Please rewrite the rows between the lines holding "Given: Expand the" and "Looking at the", inclusive, as a two-column CSV with the headers instruction and response. Give one CSV line for each row, with its text and its answer each in a single quoted field, line breaks turned into spaces, and the pictures left out.

Given records:
= = = =

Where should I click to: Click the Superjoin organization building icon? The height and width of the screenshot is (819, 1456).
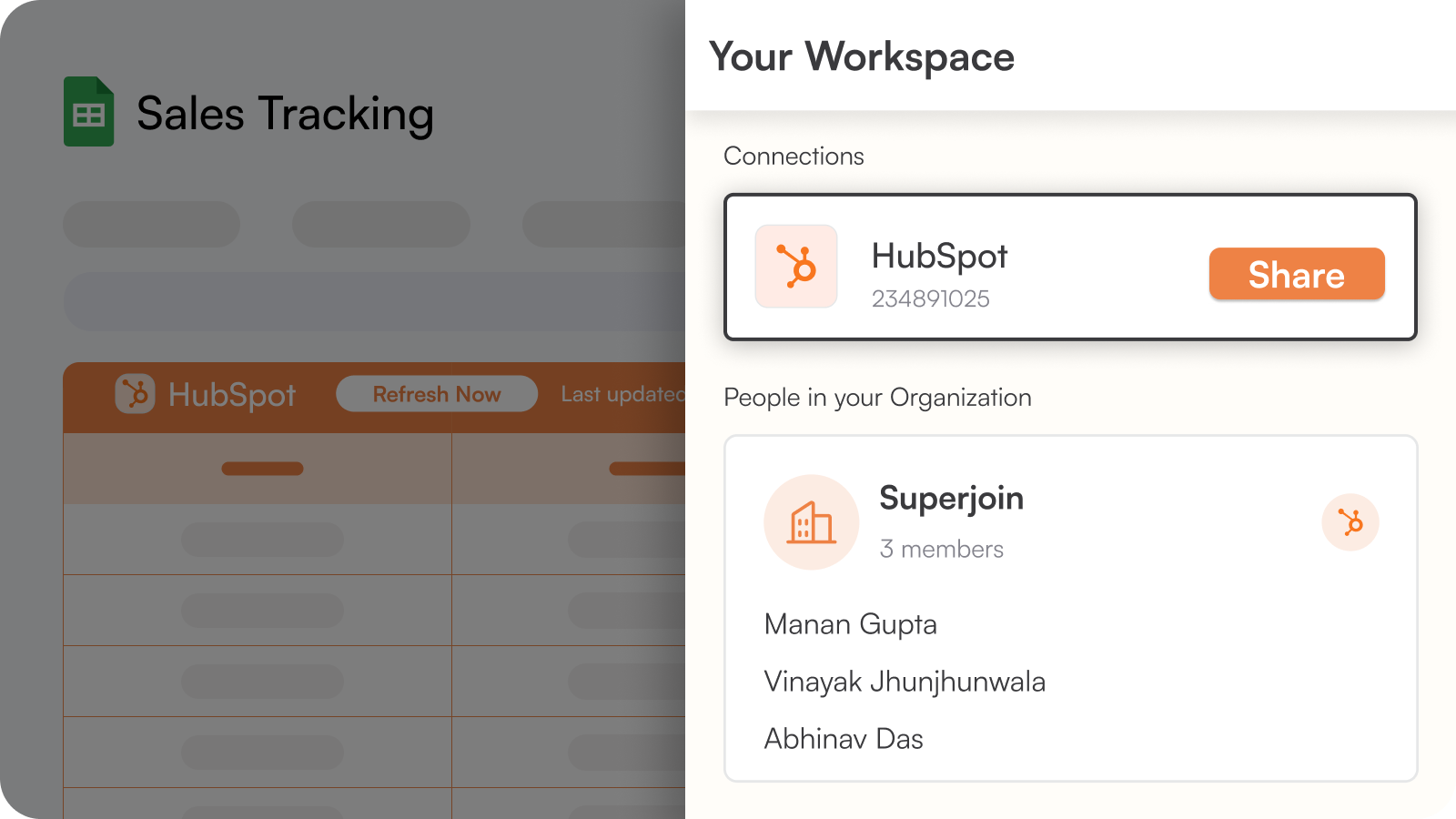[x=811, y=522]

= = = =

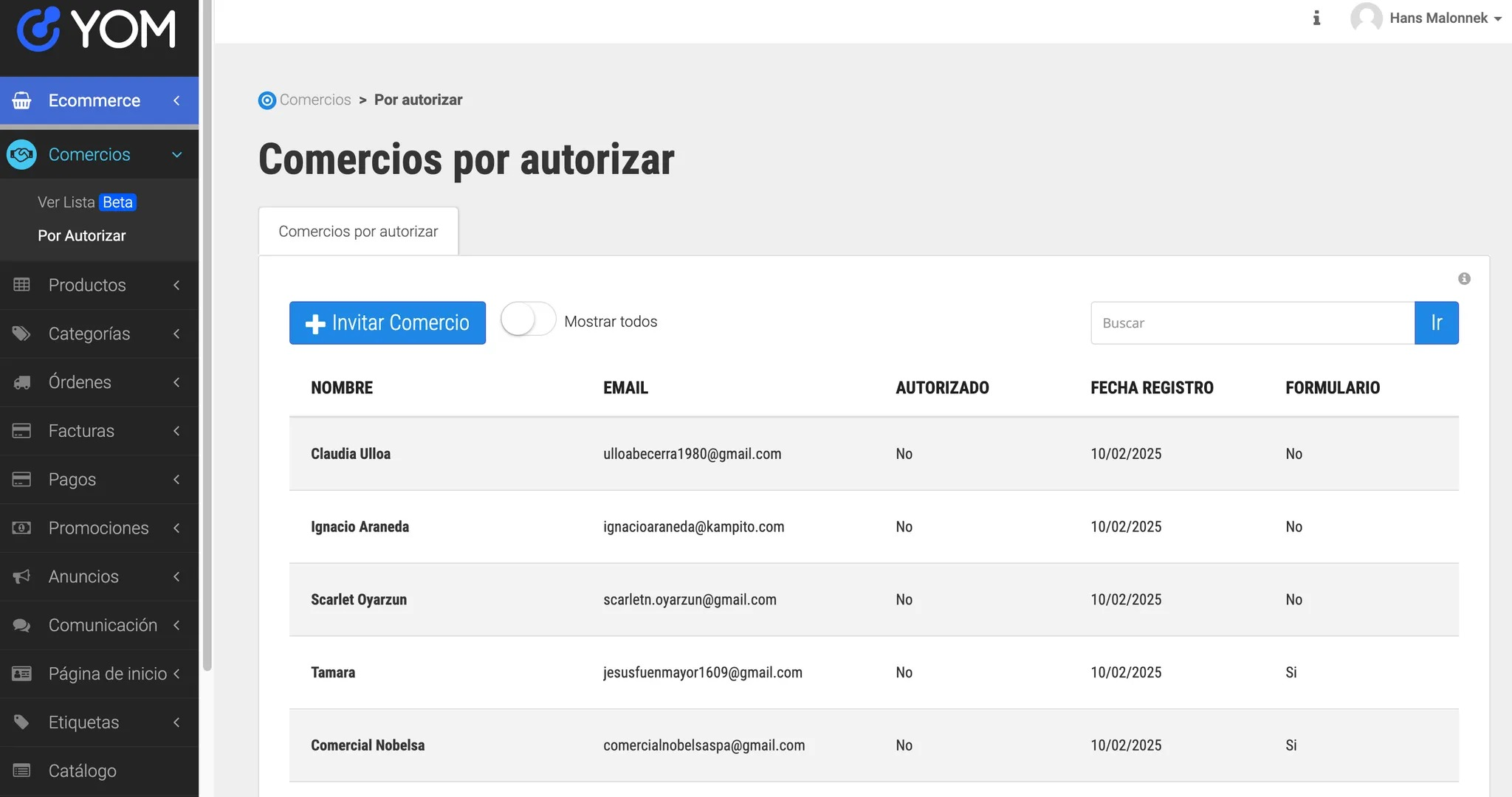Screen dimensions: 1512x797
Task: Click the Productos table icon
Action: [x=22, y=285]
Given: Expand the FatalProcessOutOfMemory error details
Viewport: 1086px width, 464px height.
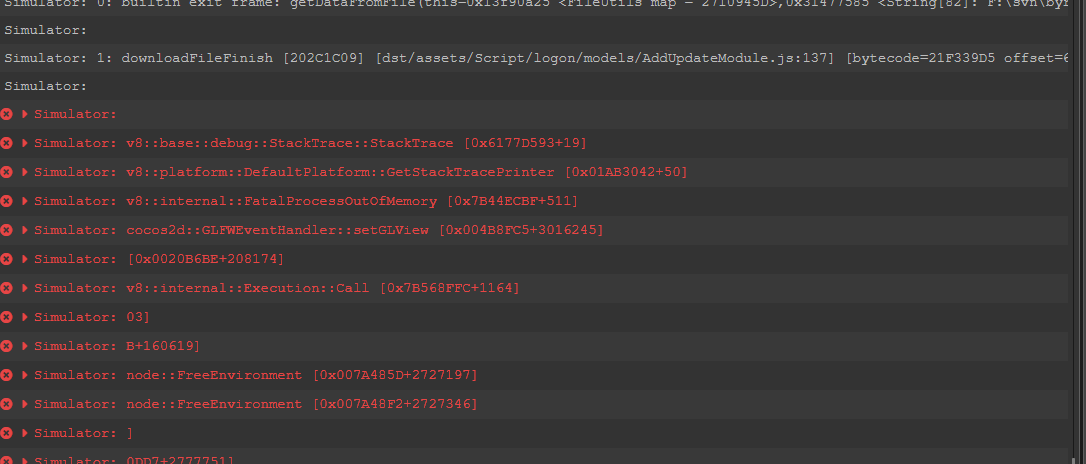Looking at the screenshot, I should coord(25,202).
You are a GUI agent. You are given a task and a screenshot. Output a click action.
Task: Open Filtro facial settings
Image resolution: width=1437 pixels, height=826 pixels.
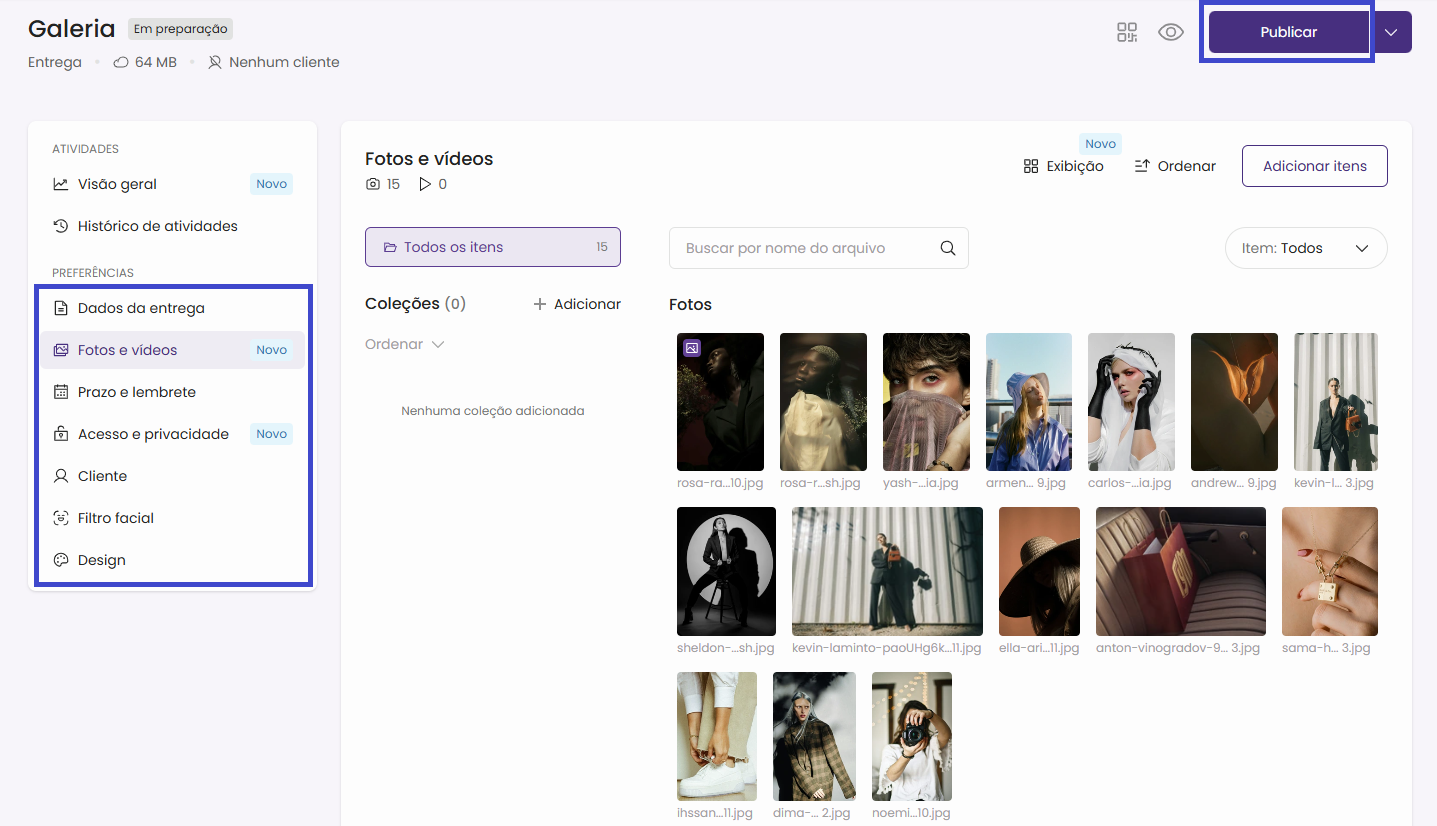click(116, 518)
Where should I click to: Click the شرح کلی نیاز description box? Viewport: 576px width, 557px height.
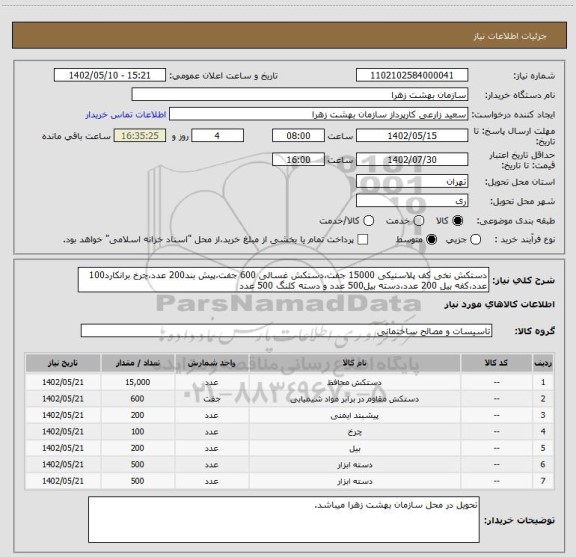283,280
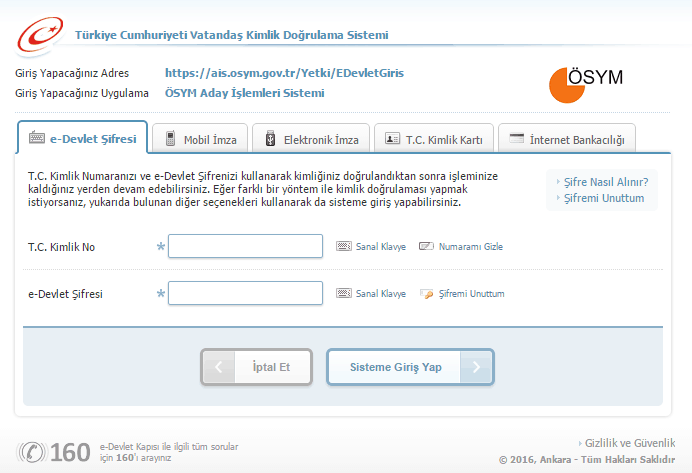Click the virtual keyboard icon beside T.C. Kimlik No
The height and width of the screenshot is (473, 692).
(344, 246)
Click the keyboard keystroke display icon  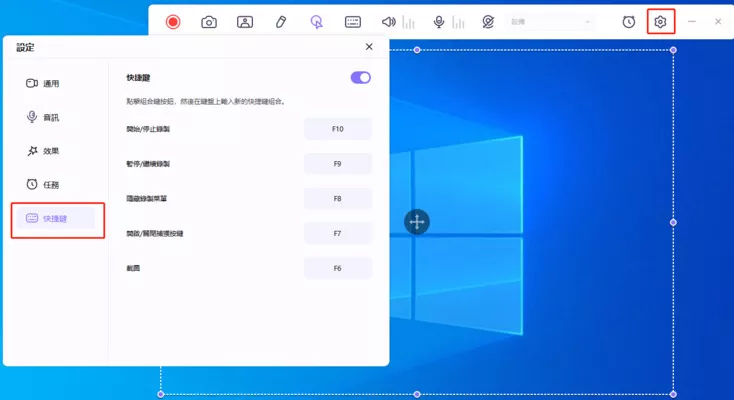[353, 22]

= = = =

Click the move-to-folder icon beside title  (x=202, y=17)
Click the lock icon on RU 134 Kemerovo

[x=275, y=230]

= = = =

Exercise output:
instruction,response
"Given: Expand the FatalProcessOutOfMemory error details Viewport: 1086px width, 464px height.","Looking at the screenshot, I should coord(25,202)."